Content is Still King with Native
The wheels were already in full motion on “native” digital offering. What is it? Simply put, it is sponsored content designed to be perfectly positioned within the publisher’s editorial content.
I know what you’re thinking. “Oh, so like an advertorial?” Well, yes and no. Because there isn’t an industry-wide definition or metric, some publishers are putting native into the “advertorial bucket.” The trouble with this definition is that it can be, and is, so much more than that.
Publishers are defining native in more ways than one – content marketing, sponsored infographics and photos, tweets and nonstandard ad units, to name a few. Yet, according to a survey from the Online Publishers Association (OPA), over 93% of publishers consider native to be “integration into the design of the publisher’s site and lives on the same domain.” No matter how you define it, the goal is to drive engagement through what is considered a natural, organic environment.
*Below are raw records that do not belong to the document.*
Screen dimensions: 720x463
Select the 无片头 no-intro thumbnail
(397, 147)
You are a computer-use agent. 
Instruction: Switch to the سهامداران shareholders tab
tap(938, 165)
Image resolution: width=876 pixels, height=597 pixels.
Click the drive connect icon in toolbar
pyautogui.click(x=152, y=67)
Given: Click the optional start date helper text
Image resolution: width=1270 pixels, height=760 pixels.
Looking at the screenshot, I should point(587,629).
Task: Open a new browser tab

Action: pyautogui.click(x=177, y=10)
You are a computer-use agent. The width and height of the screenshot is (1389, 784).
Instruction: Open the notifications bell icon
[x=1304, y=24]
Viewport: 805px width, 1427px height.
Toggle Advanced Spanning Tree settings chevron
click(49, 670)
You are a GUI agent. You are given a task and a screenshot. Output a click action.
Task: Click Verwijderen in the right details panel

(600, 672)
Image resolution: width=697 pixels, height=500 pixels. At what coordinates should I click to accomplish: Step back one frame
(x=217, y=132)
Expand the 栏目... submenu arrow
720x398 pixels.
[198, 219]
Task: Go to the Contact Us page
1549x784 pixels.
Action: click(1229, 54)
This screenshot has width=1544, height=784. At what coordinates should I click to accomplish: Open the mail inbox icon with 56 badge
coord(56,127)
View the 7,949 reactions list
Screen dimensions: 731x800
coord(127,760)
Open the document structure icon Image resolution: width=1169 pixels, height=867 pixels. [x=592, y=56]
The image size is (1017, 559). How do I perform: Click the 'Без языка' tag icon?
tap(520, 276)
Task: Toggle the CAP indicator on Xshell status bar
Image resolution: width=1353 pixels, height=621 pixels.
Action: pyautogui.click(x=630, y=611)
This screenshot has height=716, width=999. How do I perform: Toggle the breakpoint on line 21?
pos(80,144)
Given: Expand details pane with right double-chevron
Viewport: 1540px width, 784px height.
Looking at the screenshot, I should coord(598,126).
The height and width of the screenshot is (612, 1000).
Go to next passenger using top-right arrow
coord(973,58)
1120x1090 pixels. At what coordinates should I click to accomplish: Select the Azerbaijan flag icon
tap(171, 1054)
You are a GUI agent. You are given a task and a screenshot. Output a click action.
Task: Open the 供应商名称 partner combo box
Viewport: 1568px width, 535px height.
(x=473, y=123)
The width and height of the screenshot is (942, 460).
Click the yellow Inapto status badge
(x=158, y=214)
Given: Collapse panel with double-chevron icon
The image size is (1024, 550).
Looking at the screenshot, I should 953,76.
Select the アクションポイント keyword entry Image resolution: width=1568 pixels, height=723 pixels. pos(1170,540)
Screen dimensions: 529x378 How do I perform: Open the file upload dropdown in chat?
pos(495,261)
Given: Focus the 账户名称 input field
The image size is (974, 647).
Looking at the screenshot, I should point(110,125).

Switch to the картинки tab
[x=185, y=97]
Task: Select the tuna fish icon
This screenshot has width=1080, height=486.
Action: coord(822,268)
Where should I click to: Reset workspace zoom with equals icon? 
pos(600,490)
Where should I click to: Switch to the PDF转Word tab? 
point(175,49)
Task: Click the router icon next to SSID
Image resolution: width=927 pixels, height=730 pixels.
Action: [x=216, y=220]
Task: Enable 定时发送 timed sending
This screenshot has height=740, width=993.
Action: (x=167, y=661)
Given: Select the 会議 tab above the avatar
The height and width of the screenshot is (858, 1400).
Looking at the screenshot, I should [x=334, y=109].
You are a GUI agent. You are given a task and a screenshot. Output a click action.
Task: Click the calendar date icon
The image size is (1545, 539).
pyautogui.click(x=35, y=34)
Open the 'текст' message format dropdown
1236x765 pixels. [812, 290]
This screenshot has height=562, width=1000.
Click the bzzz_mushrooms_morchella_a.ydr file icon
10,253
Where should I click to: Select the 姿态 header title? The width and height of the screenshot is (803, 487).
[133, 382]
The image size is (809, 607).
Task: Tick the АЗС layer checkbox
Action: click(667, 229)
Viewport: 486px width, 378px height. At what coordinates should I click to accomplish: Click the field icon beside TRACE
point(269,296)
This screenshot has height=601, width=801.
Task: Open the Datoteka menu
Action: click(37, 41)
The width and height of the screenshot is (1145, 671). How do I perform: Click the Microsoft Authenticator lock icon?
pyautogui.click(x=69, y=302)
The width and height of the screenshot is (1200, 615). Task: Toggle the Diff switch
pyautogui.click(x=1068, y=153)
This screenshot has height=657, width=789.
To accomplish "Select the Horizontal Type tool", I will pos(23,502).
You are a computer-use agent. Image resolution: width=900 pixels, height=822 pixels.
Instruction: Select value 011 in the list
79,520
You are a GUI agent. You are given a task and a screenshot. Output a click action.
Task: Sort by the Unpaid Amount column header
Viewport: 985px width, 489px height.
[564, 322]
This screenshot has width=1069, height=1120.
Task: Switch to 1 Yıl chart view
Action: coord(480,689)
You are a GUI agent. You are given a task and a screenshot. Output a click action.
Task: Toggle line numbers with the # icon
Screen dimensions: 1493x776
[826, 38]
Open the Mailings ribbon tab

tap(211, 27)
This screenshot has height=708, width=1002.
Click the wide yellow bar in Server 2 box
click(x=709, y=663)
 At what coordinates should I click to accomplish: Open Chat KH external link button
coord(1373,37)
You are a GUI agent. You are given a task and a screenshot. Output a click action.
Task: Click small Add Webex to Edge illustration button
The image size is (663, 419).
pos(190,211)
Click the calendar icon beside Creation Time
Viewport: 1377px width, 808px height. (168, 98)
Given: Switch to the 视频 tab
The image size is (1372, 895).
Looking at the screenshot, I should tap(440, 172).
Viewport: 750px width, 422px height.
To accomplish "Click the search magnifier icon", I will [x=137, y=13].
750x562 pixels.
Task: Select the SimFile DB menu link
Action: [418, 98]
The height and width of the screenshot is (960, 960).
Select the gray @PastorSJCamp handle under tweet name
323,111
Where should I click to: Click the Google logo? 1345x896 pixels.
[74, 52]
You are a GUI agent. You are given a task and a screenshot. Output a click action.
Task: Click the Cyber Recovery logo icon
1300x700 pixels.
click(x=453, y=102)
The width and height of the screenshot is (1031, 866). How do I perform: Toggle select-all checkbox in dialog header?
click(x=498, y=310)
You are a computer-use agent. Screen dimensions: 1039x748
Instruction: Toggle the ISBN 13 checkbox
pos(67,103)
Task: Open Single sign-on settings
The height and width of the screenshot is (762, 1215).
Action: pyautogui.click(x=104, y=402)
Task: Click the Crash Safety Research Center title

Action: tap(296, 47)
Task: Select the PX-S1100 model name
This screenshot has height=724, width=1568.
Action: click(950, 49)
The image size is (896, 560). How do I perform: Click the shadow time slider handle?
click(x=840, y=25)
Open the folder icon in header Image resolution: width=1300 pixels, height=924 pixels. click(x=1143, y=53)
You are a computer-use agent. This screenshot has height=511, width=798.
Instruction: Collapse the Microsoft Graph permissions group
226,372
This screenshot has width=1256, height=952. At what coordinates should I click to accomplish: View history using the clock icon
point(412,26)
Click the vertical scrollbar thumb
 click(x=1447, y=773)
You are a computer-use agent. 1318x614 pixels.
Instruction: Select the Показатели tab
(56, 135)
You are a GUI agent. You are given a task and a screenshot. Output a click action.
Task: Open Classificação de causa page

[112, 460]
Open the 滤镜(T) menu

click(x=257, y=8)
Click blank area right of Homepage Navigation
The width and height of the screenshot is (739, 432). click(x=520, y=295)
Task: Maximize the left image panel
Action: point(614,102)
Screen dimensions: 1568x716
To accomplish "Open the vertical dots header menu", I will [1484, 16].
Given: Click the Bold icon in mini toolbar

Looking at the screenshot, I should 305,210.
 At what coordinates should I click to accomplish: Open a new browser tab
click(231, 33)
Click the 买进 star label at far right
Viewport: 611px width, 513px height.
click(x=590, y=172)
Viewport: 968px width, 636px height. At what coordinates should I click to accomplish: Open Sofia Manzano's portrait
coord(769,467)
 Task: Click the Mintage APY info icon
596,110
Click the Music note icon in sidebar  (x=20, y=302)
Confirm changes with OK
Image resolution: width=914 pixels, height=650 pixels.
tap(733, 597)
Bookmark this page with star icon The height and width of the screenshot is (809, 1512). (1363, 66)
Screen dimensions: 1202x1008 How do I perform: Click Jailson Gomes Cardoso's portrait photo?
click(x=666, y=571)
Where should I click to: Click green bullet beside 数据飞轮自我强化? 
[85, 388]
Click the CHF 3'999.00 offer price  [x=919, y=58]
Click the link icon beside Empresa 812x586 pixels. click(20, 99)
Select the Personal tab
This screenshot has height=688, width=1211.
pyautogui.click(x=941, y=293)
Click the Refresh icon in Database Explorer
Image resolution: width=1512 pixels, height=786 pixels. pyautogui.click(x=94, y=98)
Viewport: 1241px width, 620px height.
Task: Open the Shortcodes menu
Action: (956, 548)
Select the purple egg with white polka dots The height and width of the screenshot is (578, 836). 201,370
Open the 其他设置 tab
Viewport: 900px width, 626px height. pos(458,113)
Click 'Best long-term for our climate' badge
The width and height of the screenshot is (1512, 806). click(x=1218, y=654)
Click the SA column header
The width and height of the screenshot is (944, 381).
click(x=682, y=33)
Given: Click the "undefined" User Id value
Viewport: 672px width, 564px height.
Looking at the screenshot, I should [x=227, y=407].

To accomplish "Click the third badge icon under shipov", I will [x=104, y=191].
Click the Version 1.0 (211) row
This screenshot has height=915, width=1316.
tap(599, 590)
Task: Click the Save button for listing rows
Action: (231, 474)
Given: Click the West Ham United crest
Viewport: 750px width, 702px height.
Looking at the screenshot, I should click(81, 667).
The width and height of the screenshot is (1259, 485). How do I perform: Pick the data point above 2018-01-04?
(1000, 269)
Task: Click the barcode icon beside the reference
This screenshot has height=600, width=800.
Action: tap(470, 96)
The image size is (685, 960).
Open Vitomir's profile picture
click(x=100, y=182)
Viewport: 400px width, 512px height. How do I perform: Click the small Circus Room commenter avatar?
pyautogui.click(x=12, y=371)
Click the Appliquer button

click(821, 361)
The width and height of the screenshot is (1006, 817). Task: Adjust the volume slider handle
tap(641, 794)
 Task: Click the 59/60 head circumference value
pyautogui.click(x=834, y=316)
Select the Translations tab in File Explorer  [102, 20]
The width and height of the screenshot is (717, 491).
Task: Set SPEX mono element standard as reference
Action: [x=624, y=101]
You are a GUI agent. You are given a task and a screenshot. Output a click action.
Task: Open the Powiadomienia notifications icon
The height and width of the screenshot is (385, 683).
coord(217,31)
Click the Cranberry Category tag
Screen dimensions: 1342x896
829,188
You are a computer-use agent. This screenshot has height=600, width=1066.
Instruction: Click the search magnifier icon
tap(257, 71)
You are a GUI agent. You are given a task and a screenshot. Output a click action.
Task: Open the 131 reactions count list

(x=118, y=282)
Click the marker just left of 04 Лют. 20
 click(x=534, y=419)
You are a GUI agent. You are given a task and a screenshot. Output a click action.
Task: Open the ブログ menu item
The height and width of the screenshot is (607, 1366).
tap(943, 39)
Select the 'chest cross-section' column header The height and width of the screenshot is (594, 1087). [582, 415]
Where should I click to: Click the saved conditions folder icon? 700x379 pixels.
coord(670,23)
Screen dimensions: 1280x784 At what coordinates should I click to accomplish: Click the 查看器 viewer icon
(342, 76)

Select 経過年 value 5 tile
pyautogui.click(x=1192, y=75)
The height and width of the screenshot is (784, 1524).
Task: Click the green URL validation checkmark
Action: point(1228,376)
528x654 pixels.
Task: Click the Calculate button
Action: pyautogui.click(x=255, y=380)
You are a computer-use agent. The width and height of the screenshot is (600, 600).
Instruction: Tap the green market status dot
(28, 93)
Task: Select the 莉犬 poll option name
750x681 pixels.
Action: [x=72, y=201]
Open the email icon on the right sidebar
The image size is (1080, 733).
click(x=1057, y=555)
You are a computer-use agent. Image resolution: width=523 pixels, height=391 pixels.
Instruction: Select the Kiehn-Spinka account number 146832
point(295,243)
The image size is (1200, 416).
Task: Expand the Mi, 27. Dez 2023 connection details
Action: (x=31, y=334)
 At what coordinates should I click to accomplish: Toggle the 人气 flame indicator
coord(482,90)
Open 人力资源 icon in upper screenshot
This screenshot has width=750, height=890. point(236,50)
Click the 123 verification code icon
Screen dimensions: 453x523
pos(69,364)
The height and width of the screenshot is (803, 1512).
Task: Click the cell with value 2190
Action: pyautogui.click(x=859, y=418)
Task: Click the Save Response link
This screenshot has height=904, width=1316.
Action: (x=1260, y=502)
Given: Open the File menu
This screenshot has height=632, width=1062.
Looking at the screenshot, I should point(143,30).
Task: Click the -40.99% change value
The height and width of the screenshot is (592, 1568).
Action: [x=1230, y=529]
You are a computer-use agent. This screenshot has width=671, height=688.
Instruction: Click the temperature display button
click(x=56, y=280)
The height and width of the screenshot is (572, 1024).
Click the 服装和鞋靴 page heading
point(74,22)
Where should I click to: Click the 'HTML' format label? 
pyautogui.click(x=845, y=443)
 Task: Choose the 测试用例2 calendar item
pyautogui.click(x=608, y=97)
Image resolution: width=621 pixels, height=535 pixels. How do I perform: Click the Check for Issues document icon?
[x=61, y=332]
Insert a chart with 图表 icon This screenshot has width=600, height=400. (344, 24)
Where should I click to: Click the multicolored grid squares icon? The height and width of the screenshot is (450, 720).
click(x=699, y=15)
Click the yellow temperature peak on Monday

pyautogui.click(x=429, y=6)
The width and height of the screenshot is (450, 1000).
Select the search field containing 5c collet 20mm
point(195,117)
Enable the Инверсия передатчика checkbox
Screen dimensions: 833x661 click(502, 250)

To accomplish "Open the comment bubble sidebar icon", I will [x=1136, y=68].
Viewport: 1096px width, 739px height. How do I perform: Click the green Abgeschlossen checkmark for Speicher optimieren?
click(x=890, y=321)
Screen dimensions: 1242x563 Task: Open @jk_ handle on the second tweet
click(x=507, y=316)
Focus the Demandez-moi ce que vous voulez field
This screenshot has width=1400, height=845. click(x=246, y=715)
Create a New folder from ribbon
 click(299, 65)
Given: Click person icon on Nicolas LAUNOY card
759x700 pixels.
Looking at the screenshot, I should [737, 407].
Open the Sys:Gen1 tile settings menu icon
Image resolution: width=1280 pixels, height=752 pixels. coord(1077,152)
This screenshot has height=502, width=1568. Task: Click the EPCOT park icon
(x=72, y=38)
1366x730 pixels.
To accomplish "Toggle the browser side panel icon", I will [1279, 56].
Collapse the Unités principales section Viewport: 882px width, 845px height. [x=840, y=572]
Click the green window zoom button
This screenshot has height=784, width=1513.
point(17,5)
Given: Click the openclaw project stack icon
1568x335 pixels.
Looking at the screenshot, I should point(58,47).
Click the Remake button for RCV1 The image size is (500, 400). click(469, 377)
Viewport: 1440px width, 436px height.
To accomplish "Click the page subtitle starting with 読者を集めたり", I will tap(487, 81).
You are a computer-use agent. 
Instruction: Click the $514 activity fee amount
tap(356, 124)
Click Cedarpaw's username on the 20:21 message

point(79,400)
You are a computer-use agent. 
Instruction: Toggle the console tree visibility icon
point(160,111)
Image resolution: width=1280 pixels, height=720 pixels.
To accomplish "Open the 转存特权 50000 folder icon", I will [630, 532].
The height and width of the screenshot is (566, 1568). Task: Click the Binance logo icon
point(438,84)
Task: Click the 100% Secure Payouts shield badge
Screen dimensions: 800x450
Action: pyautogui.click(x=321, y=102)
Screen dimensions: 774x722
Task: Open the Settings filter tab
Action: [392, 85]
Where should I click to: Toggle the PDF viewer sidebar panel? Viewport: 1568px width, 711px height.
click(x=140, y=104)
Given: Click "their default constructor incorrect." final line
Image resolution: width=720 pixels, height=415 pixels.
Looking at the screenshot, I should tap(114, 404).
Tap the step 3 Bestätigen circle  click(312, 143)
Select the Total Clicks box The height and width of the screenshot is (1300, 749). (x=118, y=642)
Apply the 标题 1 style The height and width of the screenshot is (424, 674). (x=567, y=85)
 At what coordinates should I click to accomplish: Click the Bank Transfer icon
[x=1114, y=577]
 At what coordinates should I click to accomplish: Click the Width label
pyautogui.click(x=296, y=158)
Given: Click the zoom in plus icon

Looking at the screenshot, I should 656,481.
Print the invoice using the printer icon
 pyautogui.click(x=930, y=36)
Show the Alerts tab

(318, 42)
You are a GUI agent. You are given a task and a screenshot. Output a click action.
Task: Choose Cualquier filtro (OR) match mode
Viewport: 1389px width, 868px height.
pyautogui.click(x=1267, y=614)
While there could be better clarity around the actual definition, as a publisher, it might be time to start incorporating native options if you haven’t already. We already know that successful ad placement generally does not disrupt the reader’s experience. With native, that’s just the intention . It should not only feel like part of the editorial, but rather enhance the experience. According to the Publish2 blog, when we enhance the user’s experience that directly translates into earning their attention which then leads to… you guessed it… premium pricing. Earning a reader’s attention might be the most valuable action a publisher can ask for.
Premium content has always helped set the great publishers apart from the not so great. Integrating native should be a no-brainer for sites bursting with great editorial. And, no matter how you want to define it, eMarketer estimates that over $4.57 billion will be spent on native by 2017. That’s enough to make both publishers and advertisers start paying attention.